Problem description: Line by line, return everything in the listing exactly.
━━━ Input data ━━━
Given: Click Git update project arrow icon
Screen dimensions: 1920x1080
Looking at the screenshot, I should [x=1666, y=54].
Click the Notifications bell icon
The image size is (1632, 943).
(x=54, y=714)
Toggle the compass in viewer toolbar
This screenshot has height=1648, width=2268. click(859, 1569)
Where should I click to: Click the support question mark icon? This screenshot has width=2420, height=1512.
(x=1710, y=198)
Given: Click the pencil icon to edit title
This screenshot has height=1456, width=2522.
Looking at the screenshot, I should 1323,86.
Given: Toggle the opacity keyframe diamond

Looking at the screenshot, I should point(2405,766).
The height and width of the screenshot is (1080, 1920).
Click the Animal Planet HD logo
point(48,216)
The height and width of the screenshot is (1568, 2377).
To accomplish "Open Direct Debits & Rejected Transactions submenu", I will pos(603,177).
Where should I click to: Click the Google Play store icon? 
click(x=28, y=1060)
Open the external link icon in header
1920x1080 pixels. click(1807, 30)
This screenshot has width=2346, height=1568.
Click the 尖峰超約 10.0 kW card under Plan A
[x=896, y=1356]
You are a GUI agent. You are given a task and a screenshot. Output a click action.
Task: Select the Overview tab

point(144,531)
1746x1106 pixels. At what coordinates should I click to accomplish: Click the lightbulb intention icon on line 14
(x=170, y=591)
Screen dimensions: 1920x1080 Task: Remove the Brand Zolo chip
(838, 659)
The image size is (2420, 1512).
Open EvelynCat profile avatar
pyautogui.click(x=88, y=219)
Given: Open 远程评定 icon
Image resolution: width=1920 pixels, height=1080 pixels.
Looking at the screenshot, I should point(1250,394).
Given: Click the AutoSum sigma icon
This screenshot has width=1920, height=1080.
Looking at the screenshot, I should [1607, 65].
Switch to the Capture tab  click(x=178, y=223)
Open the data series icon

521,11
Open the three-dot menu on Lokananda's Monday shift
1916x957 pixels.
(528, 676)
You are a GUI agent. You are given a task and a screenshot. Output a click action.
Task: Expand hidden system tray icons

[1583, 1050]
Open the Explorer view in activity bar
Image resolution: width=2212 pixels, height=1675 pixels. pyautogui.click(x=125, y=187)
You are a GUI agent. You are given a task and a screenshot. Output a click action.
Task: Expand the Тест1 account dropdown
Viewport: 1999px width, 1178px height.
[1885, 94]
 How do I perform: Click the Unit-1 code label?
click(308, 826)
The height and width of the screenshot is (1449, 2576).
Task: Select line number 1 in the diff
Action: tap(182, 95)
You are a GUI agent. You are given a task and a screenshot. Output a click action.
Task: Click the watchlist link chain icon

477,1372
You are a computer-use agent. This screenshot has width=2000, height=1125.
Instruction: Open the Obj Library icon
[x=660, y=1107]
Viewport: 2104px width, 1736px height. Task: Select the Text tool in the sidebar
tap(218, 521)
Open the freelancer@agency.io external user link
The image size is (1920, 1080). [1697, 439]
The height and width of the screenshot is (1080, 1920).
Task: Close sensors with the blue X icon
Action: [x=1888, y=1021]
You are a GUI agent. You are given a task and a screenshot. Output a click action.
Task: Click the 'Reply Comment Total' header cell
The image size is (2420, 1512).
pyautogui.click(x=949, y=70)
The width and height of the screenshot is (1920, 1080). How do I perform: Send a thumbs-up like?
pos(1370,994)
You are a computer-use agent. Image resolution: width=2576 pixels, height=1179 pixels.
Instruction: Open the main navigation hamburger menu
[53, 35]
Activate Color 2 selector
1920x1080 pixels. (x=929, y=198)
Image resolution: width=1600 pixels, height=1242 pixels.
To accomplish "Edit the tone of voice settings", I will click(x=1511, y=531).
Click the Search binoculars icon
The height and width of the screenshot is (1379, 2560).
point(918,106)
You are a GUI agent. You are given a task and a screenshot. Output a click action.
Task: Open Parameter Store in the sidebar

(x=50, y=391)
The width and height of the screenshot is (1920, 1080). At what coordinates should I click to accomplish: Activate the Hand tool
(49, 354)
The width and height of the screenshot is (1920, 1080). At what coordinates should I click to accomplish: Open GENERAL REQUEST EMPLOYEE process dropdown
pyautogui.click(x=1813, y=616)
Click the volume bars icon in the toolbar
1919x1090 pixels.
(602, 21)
━━━
Solution for this exercise:
Given: Click Git update project arrow icon
Screen dimensions: 1920x1080
Looking at the screenshot, I should [x=1666, y=54].
Click the Notifications bell icon
The image size is (1632, 943).
(x=54, y=714)
Toggle the compass in viewer toolbar
This screenshot has height=1648, width=2268. click(859, 1569)
Where should I click to: Click the support question mark icon? This screenshot has width=2420, height=1512.
(x=1710, y=198)
Given: Click the pencil icon to edit title
This screenshot has height=1456, width=2522.
Looking at the screenshot, I should 1323,86.
Given: Toggle the opacity keyframe diamond

Looking at the screenshot, I should point(2405,766).
The height and width of the screenshot is (1080, 1920).
Click the Animal Planet HD logo
point(48,216)
The height and width of the screenshot is (1568, 2377).
To accomplish "Open Direct Debits & Rejected Transactions submenu", I will pos(603,177).
Where should I click to: Click the Google Play store icon? 
click(x=28, y=1060)
Open the external link icon in header
1920x1080 pixels. click(1807, 30)
This screenshot has width=2346, height=1568.
Click the 尖峰超約 10.0 kW card under Plan A
[x=896, y=1356]
You are a GUI agent. You are given a task and a screenshot. Output a click action.
Task: Select the Overview tab

point(144,531)
1746x1106 pixels. At what coordinates should I click to accomplish: Click the lightbulb intention icon on line 14
(x=170, y=591)
Screen dimensions: 1920x1080 Task: Remove the Brand Zolo chip
(838, 659)
The image size is (2420, 1512).
Open EvelynCat profile avatar
pyautogui.click(x=88, y=219)
Given: Open 远程评定 icon
Image resolution: width=1920 pixels, height=1080 pixels.
Looking at the screenshot, I should point(1250,394).
Given: Click the AutoSum sigma icon
This screenshot has width=1920, height=1080.
Looking at the screenshot, I should [1607, 65].
Switch to the Capture tab  click(x=178, y=223)
Open the data series icon

521,11
Open the three-dot menu on Lokananda's Monday shift
1916x957 pixels.
(528, 676)
You are a GUI agent. You are given a task and a screenshot. Output a click action.
Task: Expand hidden system tray icons

[1583, 1050]
Open the Explorer view in activity bar
Image resolution: width=2212 pixels, height=1675 pixels. pyautogui.click(x=125, y=187)
You are a GUI agent. You are given a task and a screenshot. Output a click action.
Task: Expand the Тест1 account dropdown
Viewport: 1999px width, 1178px height.
[1885, 94]
 How do I perform: Click the Unit-1 code label?
click(308, 826)
The height and width of the screenshot is (1449, 2576).
Task: Select line number 1 in the diff
Action: tap(182, 95)
You are a GUI agent. You are given a task and a screenshot. Output a click action.
Task: Click the watchlist link chain icon

477,1372
You are a computer-use agent. This screenshot has width=2000, height=1125.
Instruction: Open the Obj Library icon
[x=660, y=1107]
Viewport: 2104px width, 1736px height. Task: Select the Text tool in the sidebar
tap(218, 521)
Open the freelancer@agency.io external user link
The image size is (1920, 1080). [1697, 439]
The height and width of the screenshot is (1080, 1920).
Task: Close sensors with the blue X icon
Action: [x=1888, y=1021]
You are a GUI agent. You are given a task and a screenshot. Output a click action.
Task: Click the 'Reply Comment Total' header cell
The image size is (2420, 1512).
pyautogui.click(x=949, y=70)
The width and height of the screenshot is (1920, 1080). How do I perform: Send a thumbs-up like?
pos(1370,994)
You are a computer-use agent. Image resolution: width=2576 pixels, height=1179 pixels.
Instruction: Open the main navigation hamburger menu
[53, 35]
Activate Color 2 selector
1920x1080 pixels. (x=929, y=198)
Image resolution: width=1600 pixels, height=1242 pixels.
To accomplish "Edit the tone of voice settings", I will click(x=1511, y=531).
Click the Search binoculars icon
The height and width of the screenshot is (1379, 2560).
point(918,106)
You are a GUI agent. You are given a task and a screenshot. Output a click action.
Task: Open Parameter Store in the sidebar

(x=50, y=391)
The width and height of the screenshot is (1920, 1080). At what coordinates should I click to accomplish: Activate the Hand tool
(49, 354)
The width and height of the screenshot is (1920, 1080). At what coordinates should I click to accomplish: Open GENERAL REQUEST EMPLOYEE process dropdown
pyautogui.click(x=1813, y=616)
Click the volume bars icon in the toolbar
1919x1090 pixels.
(602, 21)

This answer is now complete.